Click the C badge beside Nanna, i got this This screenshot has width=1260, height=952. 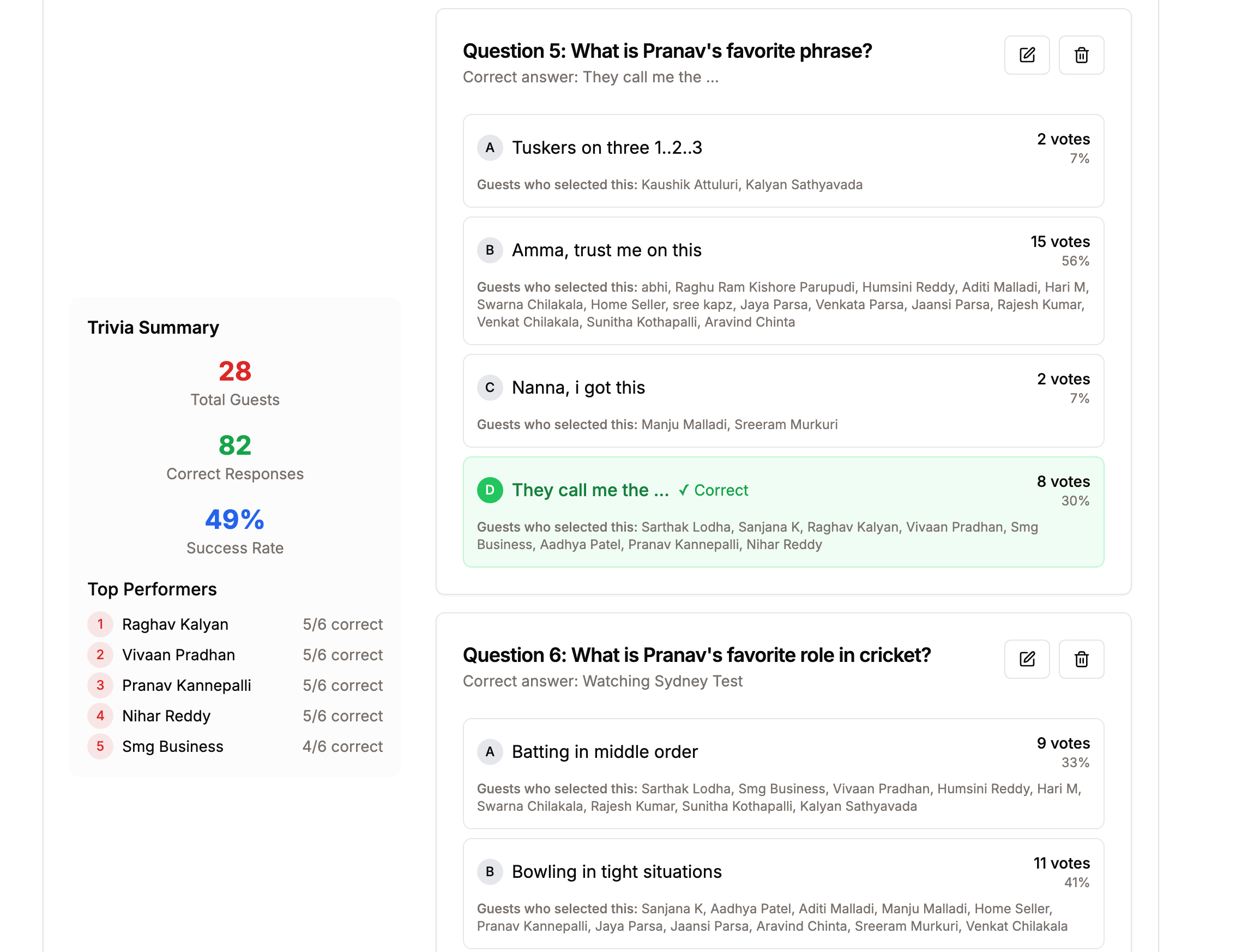click(x=489, y=388)
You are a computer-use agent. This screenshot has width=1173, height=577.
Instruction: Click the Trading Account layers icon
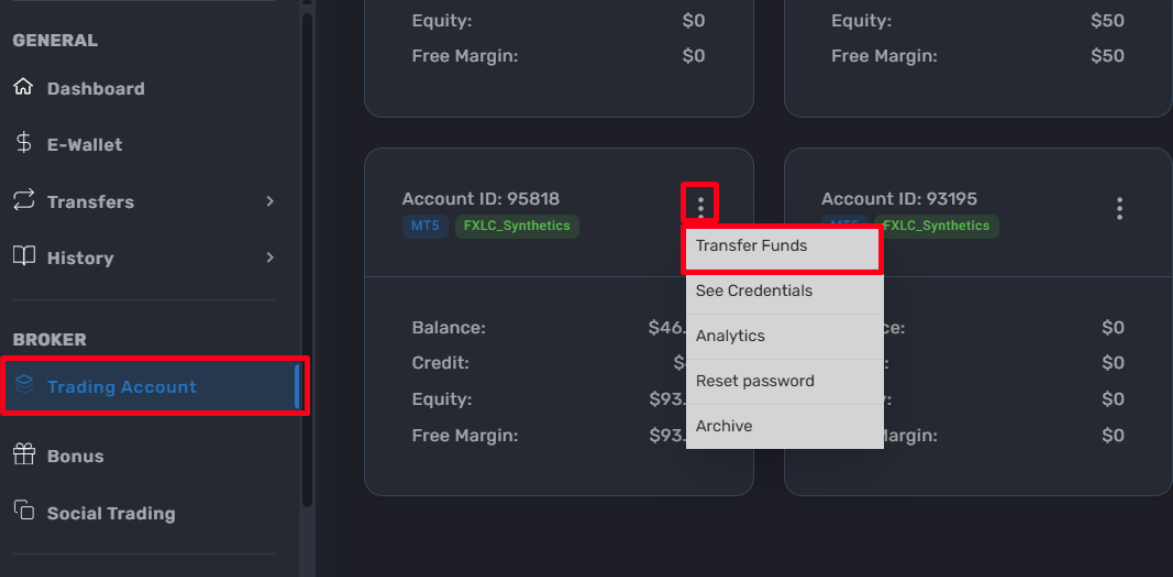click(x=24, y=385)
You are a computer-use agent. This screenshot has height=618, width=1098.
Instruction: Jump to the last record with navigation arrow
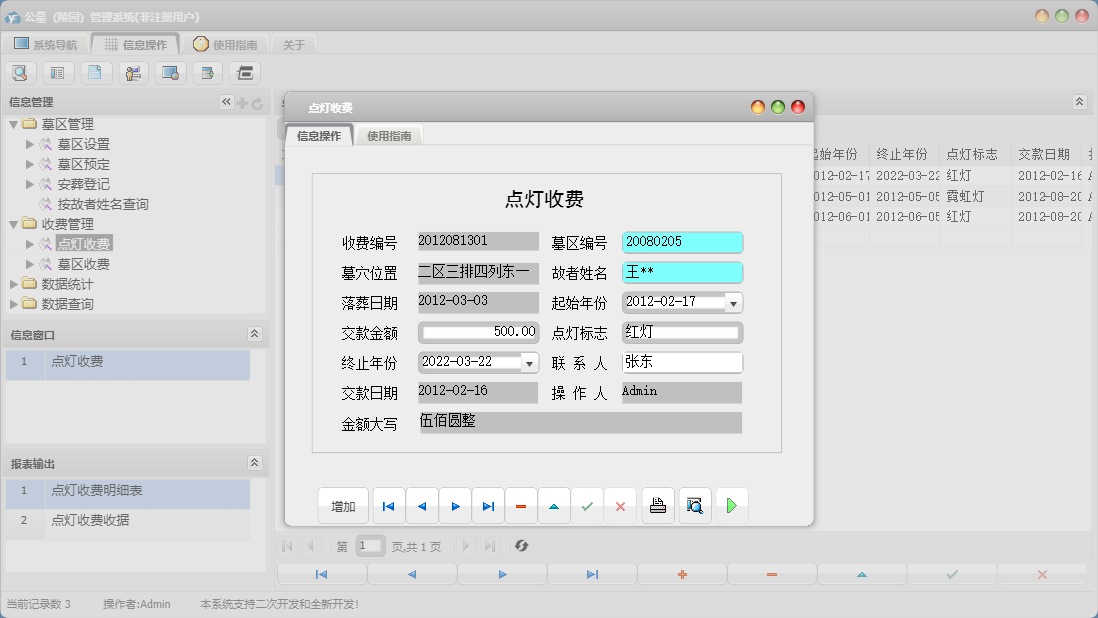pyautogui.click(x=488, y=505)
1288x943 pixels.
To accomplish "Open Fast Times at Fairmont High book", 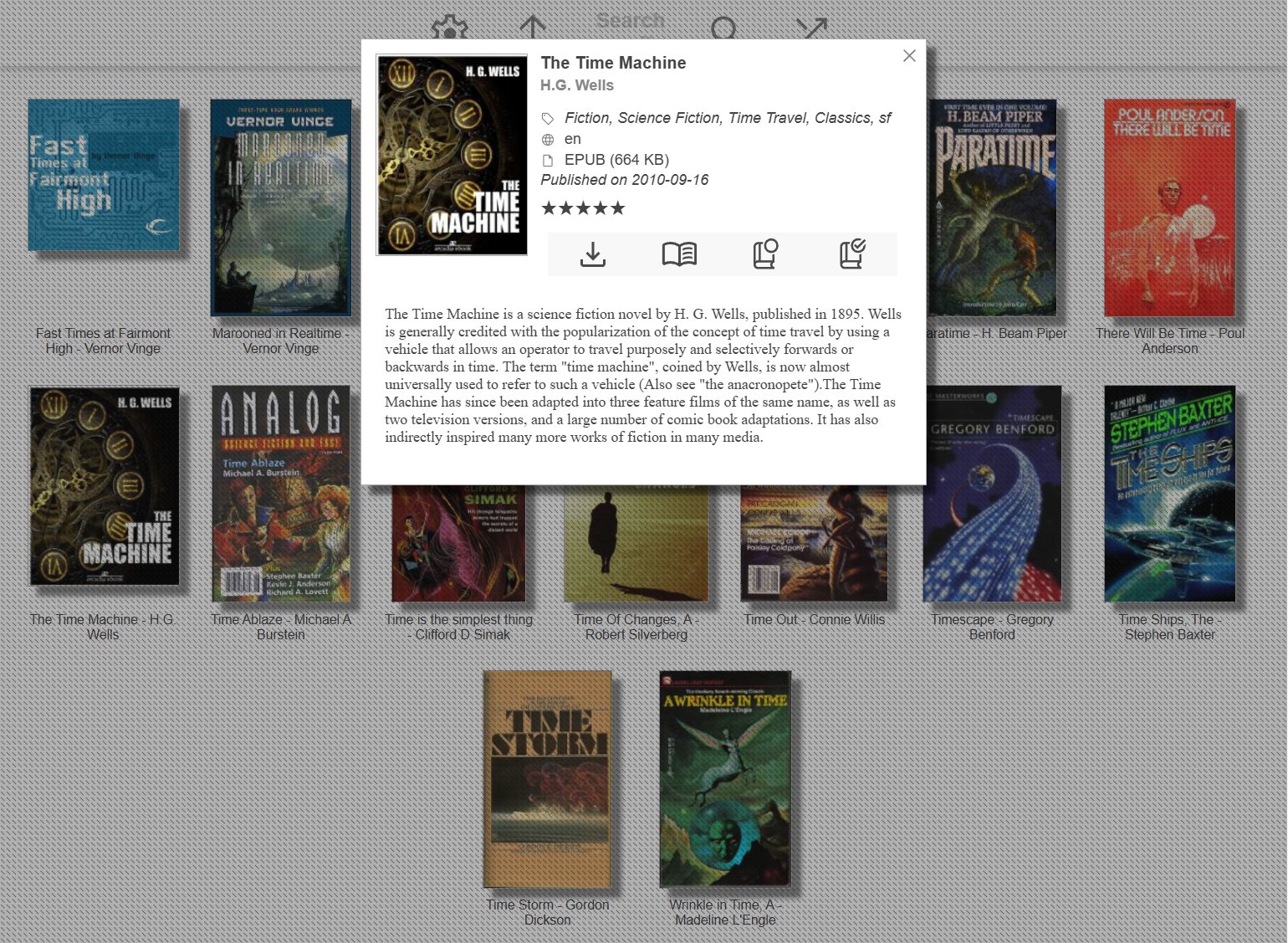I will pos(104,175).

☆ ☆ ☆ ☆ ☆ ☆ ☆

Exercise prompt >>
Show the lines of the listing above with "agent".

Task solution >>
You are a computer-use agent. This screenshot has width=1173, height=577.
You are a computer-use agent. This screenshot has height=618, width=1098.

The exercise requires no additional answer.